Investigation of Stable Angina

The investigation of stable angina aims to confirm the diagnosis, assess the severity of the underlying coronary artery disease, and establish an appropriate treatment plan.

Diagnosis is often based on the patient’s description of symptoms during their medical consultation.

Tests Ordered:

  1. Electrocardiogram (ECG):
    • Although often normal in cases of stable angina, this is a basic test useful for evaluating the heart’s electrical activity.
  2. Stress Test (Treadmill):
    • This test is commonly used to support the suspicion of coronary artery disease. It records the heart’s electrical activity during physical exertion, helping to detect electrical changes when there is a blockage in the heart’s blood flow.

If a stress test is not possible or inconclusive, imaging tests may be used for a more thorough evaluation:

    • Stress Echocardiography
    • Myocardial Perfusion Imaging (MPI) under stress (or pharmacological stress using agents like Persantine or Dobutamine).

Coronary Angiography (Coronary Angiogram):

In cases where symptoms worsen, become more frequent, or occur at rest, a coronary angiography is often considered.

This procedure allows for direct visualization of the coronary arteries by injecting a contrast dye into the blood vessels, which is then revealed by X-rays. It is the gold standard test for identifying blockages or narrowing of the arteries.

A coronary CT scan may also be requested to provide a detailed view of the coronary arteries.

Treatment of Stable Angina

Medical guidelines generally recommend a conservative approach.

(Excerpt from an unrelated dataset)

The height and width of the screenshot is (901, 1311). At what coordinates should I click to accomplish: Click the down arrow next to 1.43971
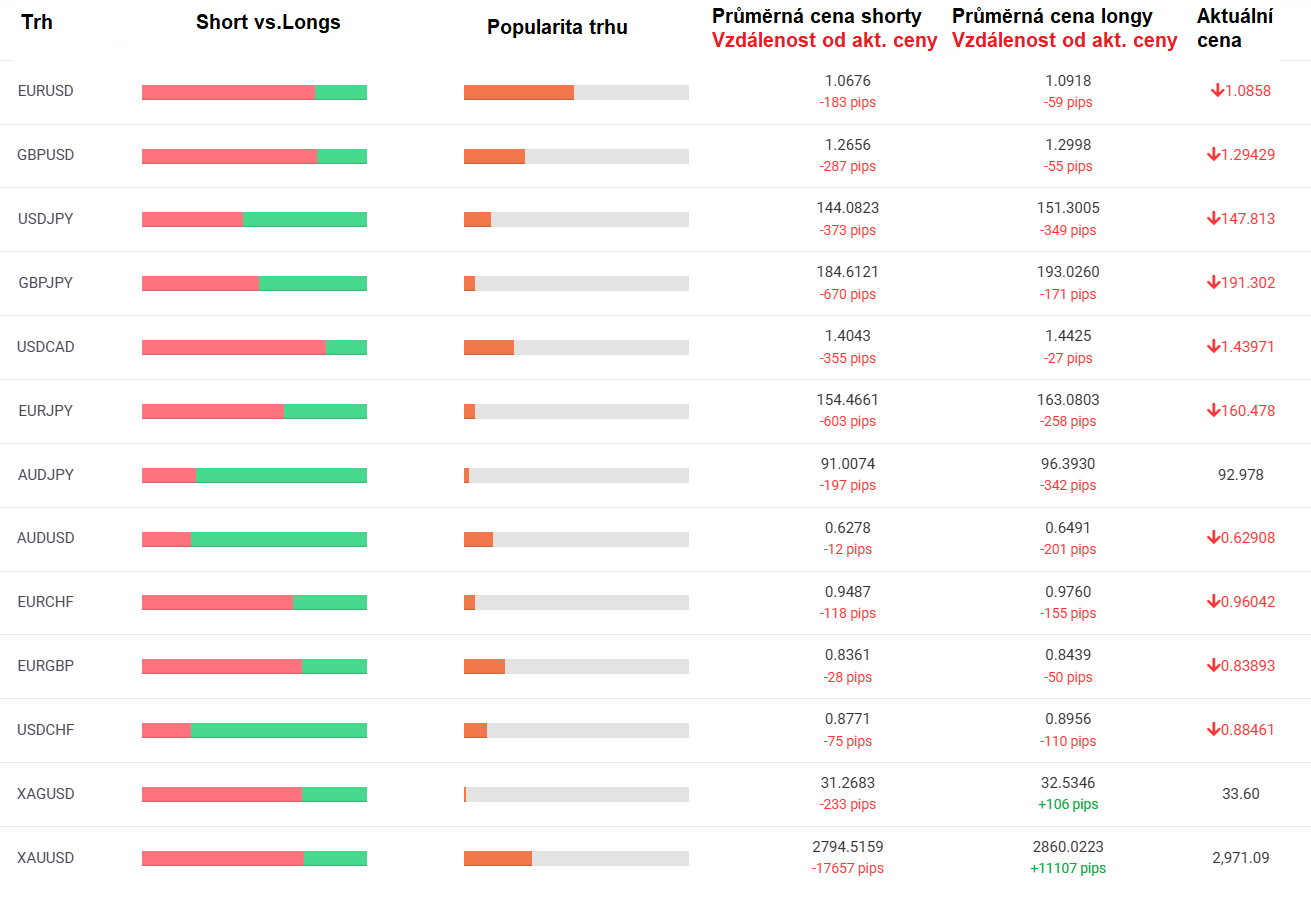point(1213,347)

The treatment of stable angina involves a combination of medication therapies and lifestyle changes aimed at preventing cardiovascular events and managing symptoms.

- Medications:

  1. Several types of medications work by reducing the oxygen demand of the heart muscle or by dilating the coronary arteries.
  2. Antiplatelet agents (e.g., aspirin): These help prevent blood clots from forming, reducing the risk of heart attack.
  3. Statins: Cholesterol-lowering medications to reduce the risk of plaque buildup in the arteries.

- Lifestyle Changes:

In parallel, patients are encouraged to adopt healthier lifestyle habits in order to reduce their risk factors.

Read more:  Healty life style

 

-Invasive Interventions:

When symptoms can no longer be managed with pharmacological therapy or in cases of serious complications, more invasive interventions are considered:

  1. Coronary angioplasty with stent placement: This procedure helps widen a blocked artery by inserting a stent to keep the vessel open.
  2. Coronary bypass surgery: In more severe cases, bypass surgery is performed to create new pathways for blood flow by bypassing the blocked arteries.

 

It’s important to note that coronary artery disease cannot be cured. The procedures described above are palliative treatments. The first involves compressing the cholesterol plaque, while the second creates bridges over the blockages.

Medical Follow-up

Regular follow-up is crucial for adjusting treatment, monitoring the progression of the disease, and preventing complications.

Prevention remains the best treatment

Prevention is the most effective way to combat coronary artery disease.
Adopting healthy lifestyle habits, such as maintaining a balanced diet and engaging in regular physical activity, can significantly reduce the risks.